Живо представилась ему вся вчерашняя трагедия – теплое, залитое солнцем русло речки, в которой он и его мать Нузак ловили себе на завтрак раков, появление этого двуногого зверя, гул от странного грома, их бегство в лес и конец всему, когда его мать повернулась лицом к лицу к своему врагу. И не о смерти матери он вспомнил с такою горечью в это утро. Ему пришли на ум его собственная ужасная борьба с этим белым человеком и затем барахтанье в темных, душных глубинах мешка, в котором Чаллонер нес его к себе на стоянку. Даже и теперь еще Чаллонер сколько угодно может посматривать на царапины на своих руках! И ему тоже досталось на орехи!
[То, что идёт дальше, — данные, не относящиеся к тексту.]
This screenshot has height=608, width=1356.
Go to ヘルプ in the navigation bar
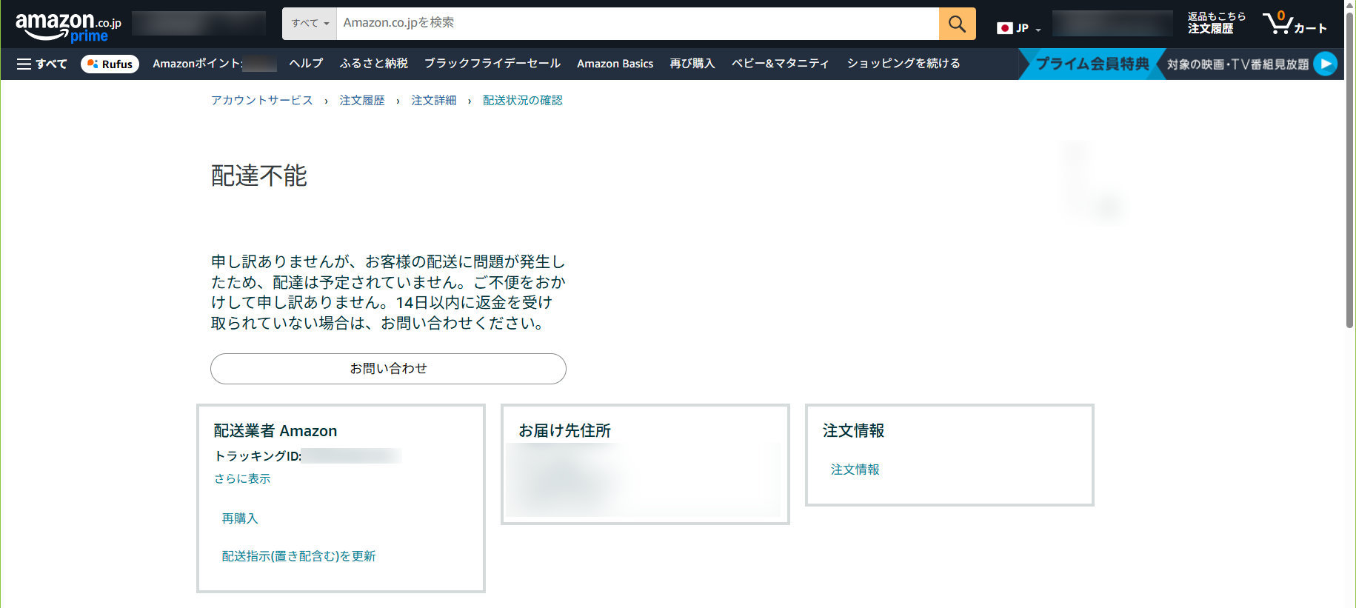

Вот он приблизился на несколько шагов и весело взглянул на Ниву, так же весело и добродушно, как только что глядел на этого угловатого щенка Мики.
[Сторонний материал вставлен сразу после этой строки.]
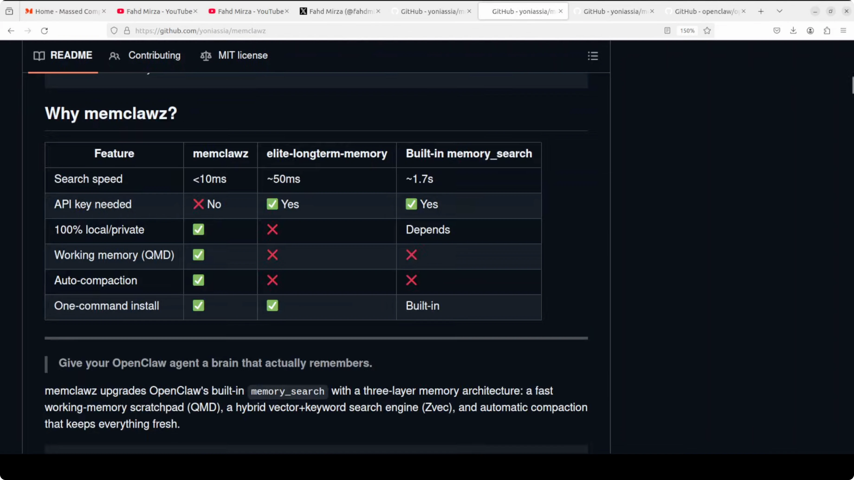Screen dimensions: 854x480
Task: Open the Fahd Mirza X profile tab
Action: 338,11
Глазки Нивы метнули искры.
– Я же говорил тебе вчера, что сожалею о том, что произошло, – сказал Чаллонер таким тоном, точно разговаривал с равным себе.
В некоторых отношениях Чаллонер представлял собою необыкновенного человека, совершенно необычный тип на далеком севере. Он, например, верил в своего рода специальную психологию животного и вполне допускал, что если с животными обращаться и разговаривать, как с людьми, то всегда легко бывает добиться от них настоящего понимания, которое он, будучи не совсем образованным человеком, считал за разум.
– Я ведь говорил тебе, что мне жаль, – повторил он, опустившись на корточки перед ветками, из-под которых светились глазки Нивы, – и я это признаю. Мне грустно, что я убил твою мать. Но ведь нужны же нам с Мики мясо и жир? Кроме того, и я и Мики очень довольны, что ты теперь у нас. Мы повезем тебя с собой к некой девице, и если ты не добьешься от нее любви, то, значит, ты самое ничтожное и глупое создание в мире и вовсе не заслуживаешь матери. Ты и Мики будете как братья. Его мать тоже умерла, скончалась от чахотки, а это, братец, похуже, чем смерть от пули, попавшей в легкие. Мики я нашел так же, как и тебя; он прижался к своей матери и плакал так, точно для него ничего уж больше и не оставалось на свете. Поэтому развеселись хоть немного и давай лапу! Ну, совершим рукопожатие!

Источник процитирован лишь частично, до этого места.